Historical Background

The Watchtower Bible and Tract Society boldly claims to be the only organization God is using today to teach His truth and speak for Him.1 According to the WTB&TS, all non-Jehovah's Witnesses will be destroyed at Armageddon, an event of divine judgment it threatens is just around the corner. The Watchtower Society prints over 15 million copies of its magazines every week into 120 languages, and has over 5 million active Jehovah's Witnesses ("publishers") spreading its doctrines in 230 countries. What follows are some essential facts everyone should know about the history and beliefs of the Jehovah's Witnesses.

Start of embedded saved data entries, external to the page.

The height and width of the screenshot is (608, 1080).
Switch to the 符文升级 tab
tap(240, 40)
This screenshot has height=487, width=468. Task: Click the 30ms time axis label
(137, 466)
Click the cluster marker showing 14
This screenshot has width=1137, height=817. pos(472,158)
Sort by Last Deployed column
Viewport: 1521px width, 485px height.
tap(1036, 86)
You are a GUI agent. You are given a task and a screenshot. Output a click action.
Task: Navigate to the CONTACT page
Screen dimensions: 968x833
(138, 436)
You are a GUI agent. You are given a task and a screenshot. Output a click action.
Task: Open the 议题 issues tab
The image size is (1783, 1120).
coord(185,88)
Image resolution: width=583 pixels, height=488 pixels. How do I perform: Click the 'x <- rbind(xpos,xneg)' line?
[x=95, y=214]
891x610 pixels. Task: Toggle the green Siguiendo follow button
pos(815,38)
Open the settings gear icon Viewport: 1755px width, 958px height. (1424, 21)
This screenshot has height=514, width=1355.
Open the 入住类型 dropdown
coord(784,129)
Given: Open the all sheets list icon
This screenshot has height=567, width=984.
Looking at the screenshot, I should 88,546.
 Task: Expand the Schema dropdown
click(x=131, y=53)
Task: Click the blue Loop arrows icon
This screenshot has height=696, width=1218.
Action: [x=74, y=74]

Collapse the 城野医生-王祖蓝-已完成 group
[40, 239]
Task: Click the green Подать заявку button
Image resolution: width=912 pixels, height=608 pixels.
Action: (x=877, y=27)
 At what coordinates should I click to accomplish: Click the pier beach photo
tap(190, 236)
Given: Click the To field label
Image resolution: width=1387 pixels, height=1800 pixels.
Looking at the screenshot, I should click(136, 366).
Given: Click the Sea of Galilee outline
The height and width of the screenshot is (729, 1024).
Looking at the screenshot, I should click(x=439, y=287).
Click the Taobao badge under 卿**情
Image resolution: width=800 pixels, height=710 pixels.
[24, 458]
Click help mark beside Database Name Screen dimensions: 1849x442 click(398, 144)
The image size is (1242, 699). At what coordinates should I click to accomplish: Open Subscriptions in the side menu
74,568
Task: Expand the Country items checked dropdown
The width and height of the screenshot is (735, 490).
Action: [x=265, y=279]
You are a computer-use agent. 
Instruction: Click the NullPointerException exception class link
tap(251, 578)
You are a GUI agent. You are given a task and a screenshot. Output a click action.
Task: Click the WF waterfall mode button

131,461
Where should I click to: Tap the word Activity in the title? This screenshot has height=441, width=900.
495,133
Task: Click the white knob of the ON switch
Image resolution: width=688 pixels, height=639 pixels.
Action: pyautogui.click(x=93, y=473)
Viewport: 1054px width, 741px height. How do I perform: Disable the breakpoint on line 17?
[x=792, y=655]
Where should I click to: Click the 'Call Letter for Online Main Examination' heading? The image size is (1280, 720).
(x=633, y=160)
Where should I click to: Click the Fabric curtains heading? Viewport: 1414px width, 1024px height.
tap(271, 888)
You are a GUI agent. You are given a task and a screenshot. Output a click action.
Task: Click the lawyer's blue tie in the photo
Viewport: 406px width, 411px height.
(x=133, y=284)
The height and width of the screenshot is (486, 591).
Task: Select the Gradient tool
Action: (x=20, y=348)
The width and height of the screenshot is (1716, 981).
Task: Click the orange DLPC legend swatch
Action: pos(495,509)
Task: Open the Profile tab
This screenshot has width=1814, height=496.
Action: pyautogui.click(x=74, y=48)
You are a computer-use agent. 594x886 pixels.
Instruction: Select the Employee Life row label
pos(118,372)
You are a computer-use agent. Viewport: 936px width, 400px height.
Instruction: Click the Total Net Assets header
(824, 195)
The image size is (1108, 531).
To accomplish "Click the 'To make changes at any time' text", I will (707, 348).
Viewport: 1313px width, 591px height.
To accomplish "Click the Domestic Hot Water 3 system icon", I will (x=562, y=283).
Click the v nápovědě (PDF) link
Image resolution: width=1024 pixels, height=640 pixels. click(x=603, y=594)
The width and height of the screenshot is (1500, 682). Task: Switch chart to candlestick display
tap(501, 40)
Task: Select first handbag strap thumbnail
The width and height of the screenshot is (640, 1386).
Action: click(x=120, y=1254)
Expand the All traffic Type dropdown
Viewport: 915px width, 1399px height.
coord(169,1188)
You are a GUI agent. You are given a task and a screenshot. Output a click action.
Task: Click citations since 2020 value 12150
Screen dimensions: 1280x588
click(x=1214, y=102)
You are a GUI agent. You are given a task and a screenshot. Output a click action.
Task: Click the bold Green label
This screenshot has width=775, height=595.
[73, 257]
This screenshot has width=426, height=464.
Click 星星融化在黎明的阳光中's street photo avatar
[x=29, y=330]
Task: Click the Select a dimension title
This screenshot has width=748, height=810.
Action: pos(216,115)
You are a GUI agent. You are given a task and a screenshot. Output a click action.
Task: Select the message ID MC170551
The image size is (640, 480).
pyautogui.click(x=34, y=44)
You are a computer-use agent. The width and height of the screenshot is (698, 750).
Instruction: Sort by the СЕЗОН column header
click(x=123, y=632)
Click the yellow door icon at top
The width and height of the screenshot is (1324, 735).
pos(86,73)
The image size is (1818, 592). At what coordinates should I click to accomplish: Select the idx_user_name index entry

Borrowed Beliefs and Doctrines

Charles T. Russell (1852-1916) founded the Jehovah's Witnesses movement. As a teenager he rejected his Presbyterian roots, joined a more liberal Congregational Church, then left this group as well.2 He denied the deity of Christ and the biblical teachings on hell and eternal punishment. Russell had no formal Bible training, but borrowed and built upon various teachings that were popular at the time. For example, Adventism influenced his denial of hell, and a splinter Adventist group led by N.H. Barbour aroused his interest in end time prophecies. From Barbour he borrowed the belief that Christ returned invisibly to the world in 1874, and that 1914 was the year the world would be destroyed and the Millennium would begin.

Fantastic Claims

In 1879 Russell started his own magazine, Zion's Watchtower and Herald of Christ's Presence (now known as The Watchtower), to promote his doctrines. People were drawn to Russell's sensational end time predictions, and the organization grew.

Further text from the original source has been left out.